I'm a pretty staunch Democrat, as per my job and my beliefs, but holy crap I hate this argument being used because fellow Dems don't want to criticize their guy. The pictures alone are pretty damning, these are not humane accommodations, these are not humane situations for these migrants. People can go back and forth on whether or not migrants such as these should be granted entry, but at the end of the day, the situation at the border is not pretty. Biden's press conference further signified that neither he nor his administration is particularly worried about it, so long as they can blame it on 45.
by Kilobugya » Sun Mar 28, 2021 1:47 pm
by Washington Resistance Army » Sun Mar 28, 2021 1:49 pm
Kilobugya wrote:
I don't get that. I though the plan was to use budget reconciliation, which is limited in number of uses, and was already used once for Covid pandemic relief. Or is the plan to force the GOP to filibuster something as popular as an infrastructure bill to justify changing/killing the filibuster rules ? On something that Manchin can agree with, since his state has a dire need of better infrastructure ?

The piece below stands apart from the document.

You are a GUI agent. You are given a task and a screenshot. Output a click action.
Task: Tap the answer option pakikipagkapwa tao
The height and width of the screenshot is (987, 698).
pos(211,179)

by Major-Tom » Sun Mar 28, 2021 2:02 pm
Postauthoritarian America wrote:Major-Tom wrote:
I'm a pretty staunch Democrat, as per my job and my beliefs, but holy crap I hate this argument being used because fellow Dems don't want to criticize their guy. The pictures alone are pretty damning, these are not humane accommodations, these are not humane situations for these migrants. People can go back and forth on whether or not migrants such as these should be granted entry, but at the end of the day, the situation at the border is not pretty. Biden's press conference further signified that neither he nor his administration is particularly worried about it, so long as they can blame it on 45.
The accomodations are as humane as can be managed given what the previous adminstration left behind. The Biden team is working every hour of every day to make them better. It's unfortunate that conditions, both at the US border and in the countries of origin of the migrants, are no better than they are. But I refuse to equate Biden's policies and effort with the criminally inhumane, murderous policies and efforts of a xenophobic, racist, self-centered resident of 1600 Penn. Ave. aimed only at spreading more hate, division, fear and ignorance in order to advance his personal political and financial interests.